- **WORK TO COMPLETE**
Each line below that carries the string "agent" must appear in the answer.

- **MATERIAL FOR THIS TASK**
>>>

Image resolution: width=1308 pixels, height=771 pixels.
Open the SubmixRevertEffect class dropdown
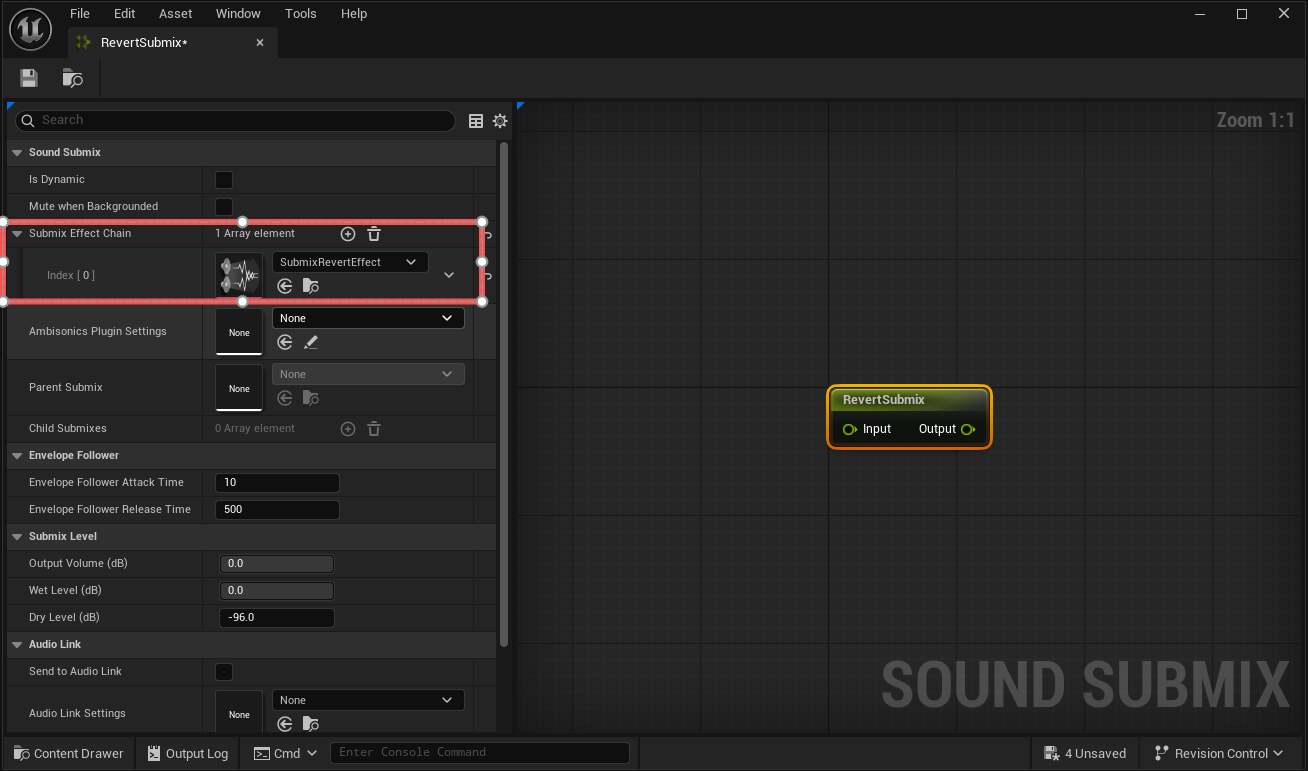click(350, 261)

<<<
>>>

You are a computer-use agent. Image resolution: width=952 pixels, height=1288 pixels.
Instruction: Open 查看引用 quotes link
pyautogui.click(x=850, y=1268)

<<<
>>>

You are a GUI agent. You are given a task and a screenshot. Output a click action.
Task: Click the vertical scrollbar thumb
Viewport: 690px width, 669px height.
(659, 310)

<<<

- **OUTPUT FOR THIS TASK**
You are a computer-use agent. Image resolution: width=952 pixels, height=1288 pixels.
You are a GUI agent. You are given a task and a screenshot. Output a click action.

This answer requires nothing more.